Texto fornecido
◆ ◆ ◆ ◆ ◆
Podemos mencionar ainda uma concordância da referida anedota nietzscheana com a tragédia de Édipo rei, na qual, devido todo sofrimento de sua trajetória de vida, seria melhor ter sido morto, abandonado no deserto, como afirma o personagem da tragédia: “Antes morrera quem meus pés – seja quem for! – livrou das duras travas, no ermo campo. O que ele fez não foi favor. Morto, tamanha dor eu evitaria aos amigos e a mim.” (SÓFOCLES, 2015, p. 104). Na tragédia, se Édipo não tivesse nascido não viria a concretizar a profecia do oráculo: assassinar o pai e desposar a mãe.

Na contemporaneidade, por volta da década de 1980, nos Estados Unidos e Canadá, inicia-se um movimento contrário à geração de filhos. Traduzindo para o português por “livre de crianças”, o movimento Childfree não teve como ponto central a abstenção de filhos por conta das mazelas da existência. Os adeptos ao movimento sustentam a negação de filhos simplesmente por não gostar de crianças, ou por receio da ocupação decorrente do papel de ser pai/mãe. O movimento foi impulsionado com objetivo de apoiar aqueles que não desejavam ter filhos e, por esse motivo, se sentiam rejeitados na sociedade. (IDIOETA, 2017).
◆ ◆ ◆ ◆ ◆
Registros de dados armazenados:
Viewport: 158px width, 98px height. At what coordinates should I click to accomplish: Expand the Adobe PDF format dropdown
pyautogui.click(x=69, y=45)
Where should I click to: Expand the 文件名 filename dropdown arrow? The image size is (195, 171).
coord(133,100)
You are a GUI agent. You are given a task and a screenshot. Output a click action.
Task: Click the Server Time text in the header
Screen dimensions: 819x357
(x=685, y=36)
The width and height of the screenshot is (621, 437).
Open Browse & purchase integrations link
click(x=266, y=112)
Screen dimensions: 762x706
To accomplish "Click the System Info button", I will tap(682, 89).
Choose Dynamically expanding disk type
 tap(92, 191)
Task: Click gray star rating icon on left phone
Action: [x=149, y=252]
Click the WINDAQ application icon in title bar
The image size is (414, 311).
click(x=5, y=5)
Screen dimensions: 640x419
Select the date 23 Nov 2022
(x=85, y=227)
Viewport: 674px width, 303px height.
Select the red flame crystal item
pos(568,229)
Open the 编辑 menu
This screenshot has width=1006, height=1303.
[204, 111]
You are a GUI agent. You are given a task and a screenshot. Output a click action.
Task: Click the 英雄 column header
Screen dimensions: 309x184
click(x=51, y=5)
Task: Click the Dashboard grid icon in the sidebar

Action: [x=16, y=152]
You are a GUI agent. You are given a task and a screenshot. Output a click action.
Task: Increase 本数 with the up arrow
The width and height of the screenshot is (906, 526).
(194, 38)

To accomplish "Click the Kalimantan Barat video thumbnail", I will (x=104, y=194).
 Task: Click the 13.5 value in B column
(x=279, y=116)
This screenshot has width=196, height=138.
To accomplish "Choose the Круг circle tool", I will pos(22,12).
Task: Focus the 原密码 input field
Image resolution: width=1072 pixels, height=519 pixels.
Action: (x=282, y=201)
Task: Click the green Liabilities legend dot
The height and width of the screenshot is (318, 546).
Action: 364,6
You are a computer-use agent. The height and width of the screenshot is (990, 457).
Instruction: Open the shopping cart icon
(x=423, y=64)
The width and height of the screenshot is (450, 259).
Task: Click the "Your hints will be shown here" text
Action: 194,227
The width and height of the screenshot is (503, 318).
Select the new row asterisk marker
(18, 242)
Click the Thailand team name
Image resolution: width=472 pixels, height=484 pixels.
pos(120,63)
◆ ◆ ◆ ◆ ◆
Tarefa A
Cite, sem nenhuma alteração, o trecho do texto sobre Édipo e o movimento Childfree que começa em "Na contemporaneidade, por" e termina em "sociedade. (IDIOETA, 2017).".
Tarefa B
Segundo o texto sobre Édipo e o movimento Childfree, com que objetivo o movimento Childfree foi impulsionado? Responda em uma a três frases.
Tarefa C
Prossiga com o texto sobre Édipo e o movimento Childfree a partir do ponto em que ele para.
Os registros não têm nenhuma relação com o texto.

Espaço de resposta A
Na contemporaneidade, por volta da década de 1980, nos Estados Unidos e Canadá, inicia-se um movimento contrário à geração de filhos. Traduzindo para o português por “livre de crianças”, o movimento Childfree não teve como ponto central a abstenção de filhos por conta das mazelas da existência. Os adeptos ao movimento sustentam a negação de filhos simplesmente por não gostar de crianças, ou por receio da ocupação decorrente do papel de ser pai/mãe. O movimento foi impulsionado com objetivo de apoiar aqueles que não desejavam ter filhos e, por esse motivo, se sentiam rejeitados na sociedade. (IDIOETA, 2017).

Espaço de resposta B
O movimento foi impulsionado para apoiar as pessoas que não desejavam ter filhos. Por essa escolha, elas se sentiam rejeitadas na sociedade.

Espaço de resposta C
Nesse ínterim, um intelectual que se debruçou sobre a existência no contexto do antinatalismo foi o filósofo romeno Emil Cioran, sua filosofia era fruto de um desespero irreparável pelo fato de sua própria existência. Inconveniência de vida que veio a propiciar sua teoria pessimista sobre a história, a humanidade e, sobretudo, a procriação.

2.  CIORAN E A FILOSOFIA DESTRUTIVA

Compreender o fenômeno da vida é um trabalho essencialmente filosófico. Essa compreensão se dá na desconstrução, aspecto próprio da filosofia. Partindo desse pressuposto, as obras de Cioran trazem reflexões por vezes controversas e polêmicas por sustentar uma visão cética sobre as teorias tradicionais e uma visão pessimista sobre as coisas.

No seu primeiro livro, Nos cumes do desespero, Cioran produz um trabalho carregado de ódio a tudo e a todos. Escrito quando o filósofo contava com 22 anos, a obra foi concluída após o termino dos estudos de filosofia. Contudo, essa obra foi determinante na vida e no pensamento do filósofo. A obra marcou o início de uma profunda rejeição ao pensamento dogmático.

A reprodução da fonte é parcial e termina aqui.